## ASSIGNMENT
Copying rule for the data below: pictures stay out, and only the lines from the one with "Task: Open the edit bid folder settings link" down to the one with "You are a computer-use agent.", inclusive, are repeated exactly.

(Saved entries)
_ _ _

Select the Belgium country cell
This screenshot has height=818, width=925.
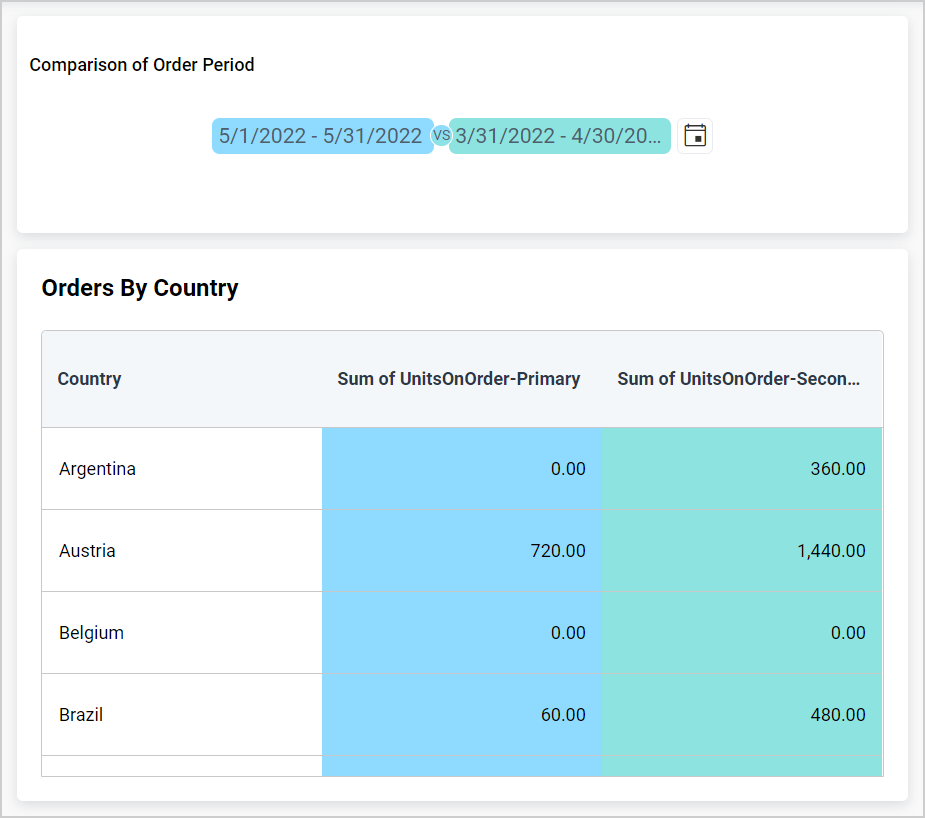92,633
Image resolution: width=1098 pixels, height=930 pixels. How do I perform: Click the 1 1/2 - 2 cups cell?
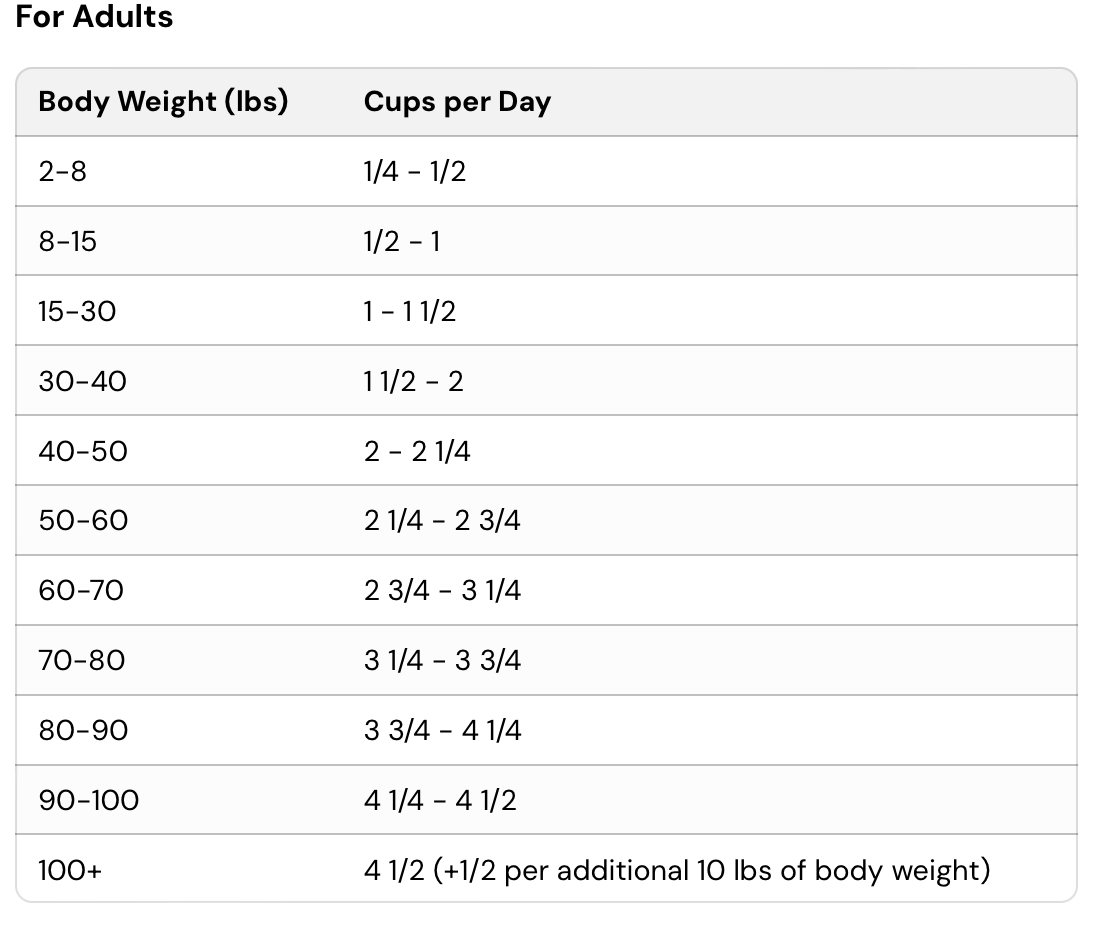(414, 382)
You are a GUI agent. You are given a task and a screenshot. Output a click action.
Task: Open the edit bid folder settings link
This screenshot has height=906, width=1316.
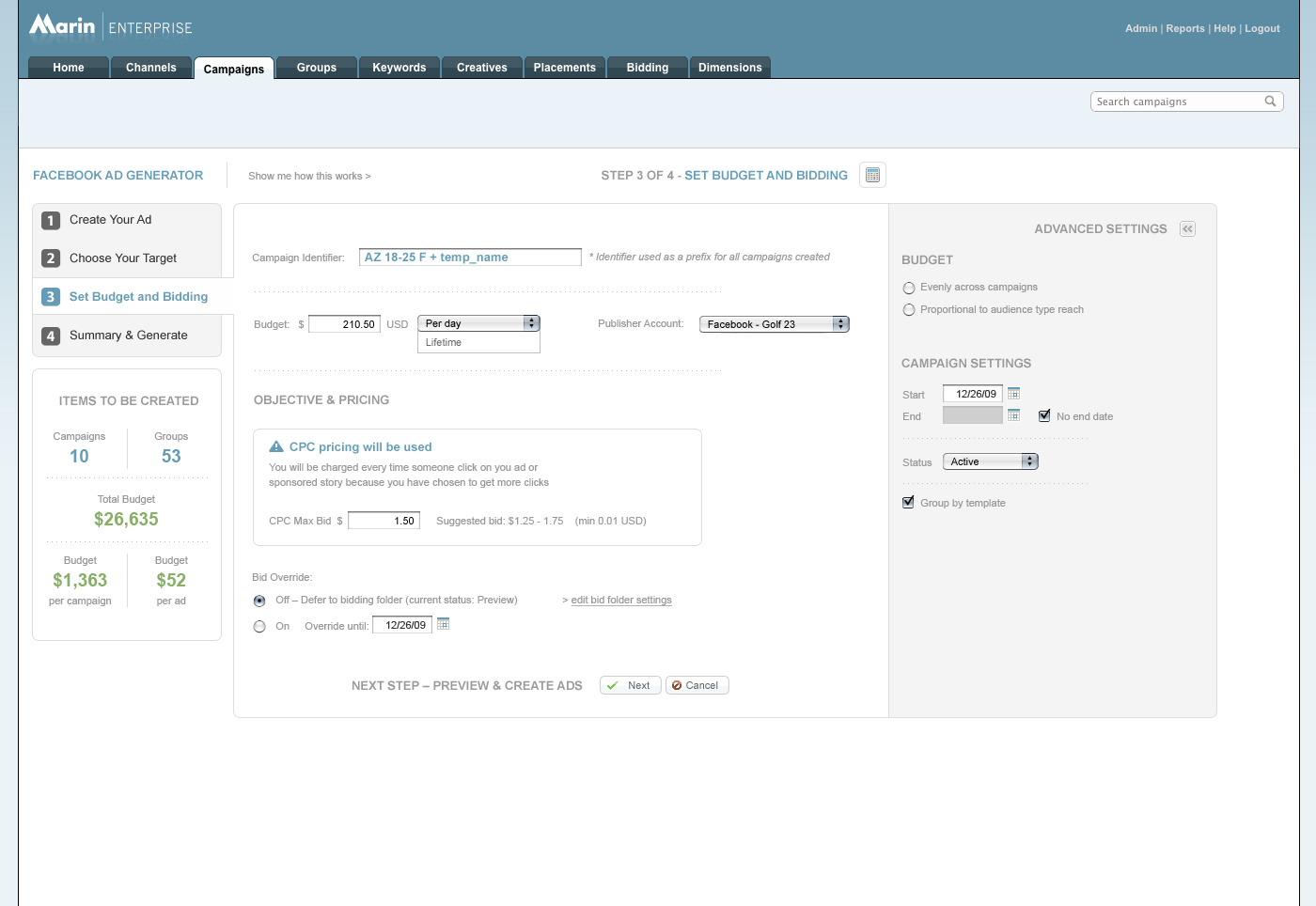pyautogui.click(x=621, y=601)
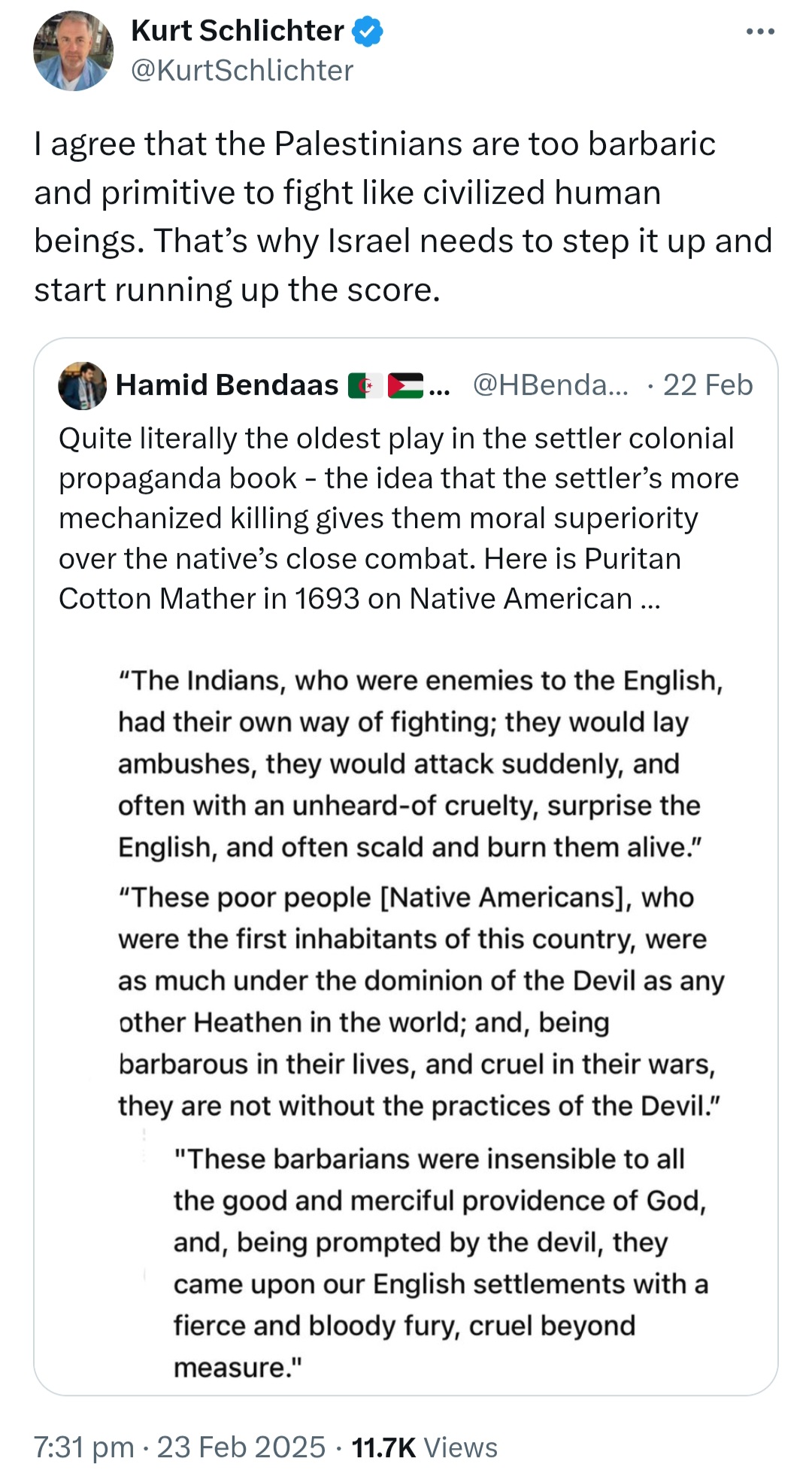Click the Algerian flag emoji
Screen dimensions: 812x1476
point(365,386)
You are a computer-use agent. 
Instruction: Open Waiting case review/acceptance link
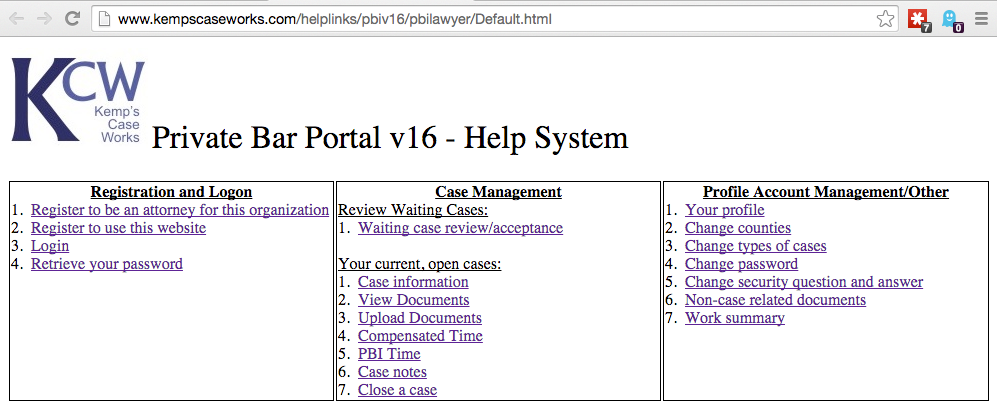[x=460, y=228]
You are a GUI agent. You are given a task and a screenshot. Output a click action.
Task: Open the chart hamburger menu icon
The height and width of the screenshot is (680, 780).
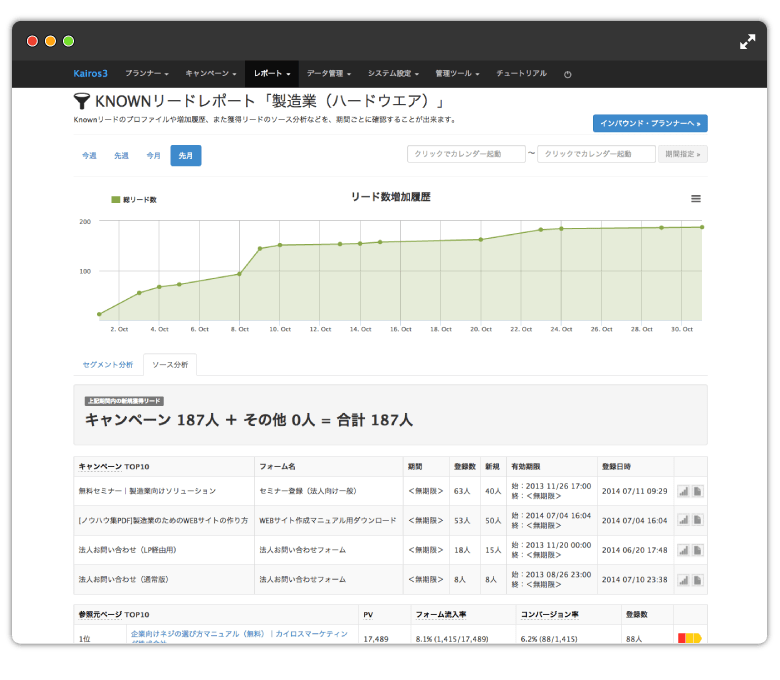(696, 199)
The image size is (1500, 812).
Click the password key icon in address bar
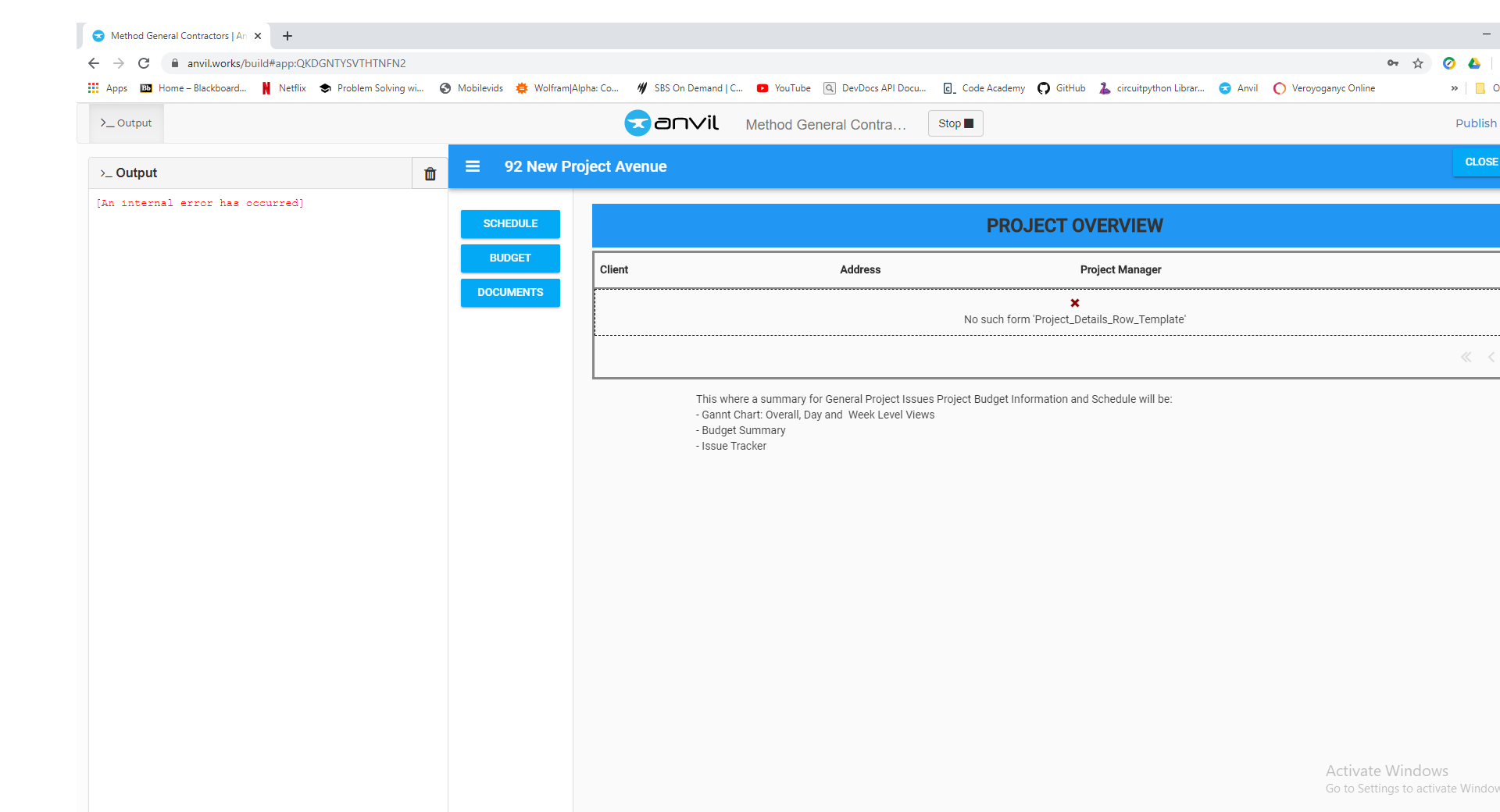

_ _ _

## SOLUTION TO THE EXERCISE
Task: Open the edit bid folder settings link
This screenshot has height=906, width=1316.
pyautogui.click(x=621, y=601)
Click the Algerian flag emoji
Screen dimensions: 812x1476
point(365,386)
You are a computer-use agent. 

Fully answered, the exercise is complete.